Saturday, September 11, 2010

Remember

I remember this day 9 years ago. I had just finished early morning color guard practice after putting the equipment in the guard closet and sat down by the band room door to catch my breath. I grabbed my water bottle, pooring sweat and dizzy from exersion. It was about 45 minutes until the start of school so I was trying to figure out if I had enough time to run home to shower and be back in time for first hour.

Just then, one of my band buddies walked up to me and asked something like, "Is it true that one of the twin towers was just hit with an airplane??"

I looked at and laughed. "Haha! NO! Where's you hear a CRAZY idea like that?"

"Someone said something and I wasn't sure." I had no idea how wrong I would be.

Really though, I was thinking about it all morning and by 3rd hour, the entire school was buzzing and the teachers had turned on Channel One to watch new reports. I was in my third hour history class and everyone had turned their desk around to the back of the classroom to watch the tv, our big reports all but forgotten. As we all watched the first tower rolling with smoke and flames, we all watched in shock as another plane flew into the south tower. The bell rang and no one moved. The school was eerily quiet for getting out for lunch. The reporters were helpless as they reported the live footage. One of the female reporters starting crying.

Then all the sudden, the school sprang to life. People started to get up quickly, tripping over desks, some trying to make it to the next location with a tv to keep up with what was going on. I remember like everything was a teen movie, walking through the animated lockered hallways, in slow-mo with no sound.

After lunch, I heard reports that the Pentagon was under seige with a possible airplane hit. My grandfather and grandmother had moved back to DC to secure his retirement the year before. He worked in the Pentagon. My throat tightened and I felt like I couldn't breathe.

School FINALLY ended and I made it home. Later that evening, we found out that my grandfather had been scheduled to work on the opposite side of the Pentagon that was hit so he was safe. I was beyond relieved, but the full weight of everything hit me right then. All those people.

I was devistated. The people in the planes. The people in the buildings. Their families would would never see them again. The first terrorist attack on America since Pearl Harbor. The very first attack on the American Mainland. All the sudden life seemed more fagile, not so safe, even though I lived 3000 miles away from NYC.

********************

Last year after I put my son to sleep, I turned on the telly. My local news station was playing footage from that day. As I watched, transfixed, all the emotions from when I was a teenager flooded back. Tears started pouring down my face. My husband came into the room and sat down on the couch by me. Together, we relived all our feelings from 9/11. Then he held me as I cried, overwhelmed all over again by the horrendous loss of all those innocent American lives.

*********************

Let us not forget those who were left without family members of AA flight 11 and UA flight 175 and those in the towers. Let us not forget those lives from the Pentagon and those from AA flight 77. Let us remember those who bravely took over UA flight 93 to save the lives within the US Capitol Building. Let us remember September 11th and be stronger Americans for it.

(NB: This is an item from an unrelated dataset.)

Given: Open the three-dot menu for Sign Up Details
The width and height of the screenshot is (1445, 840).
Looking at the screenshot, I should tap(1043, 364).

My name is Rebekah and I will NEVER forget.

2 comments:

Rooneys said...

wow.. I remember exactly what I was doin and watching it all day at school thinking is this really happening? Life is so fragile and its good to remember and cherish the times we have with our family and friends. thanks for reminding me!

Andrew and Lauren said...

I felt the like biggest doofus on 9/11. I had never heard of the Twin Towers before. And I wasn't comfortable asking what they were and where when everyone else was so overcome. Someone here in town had a sign about it this year, calling it "are hallowed ground."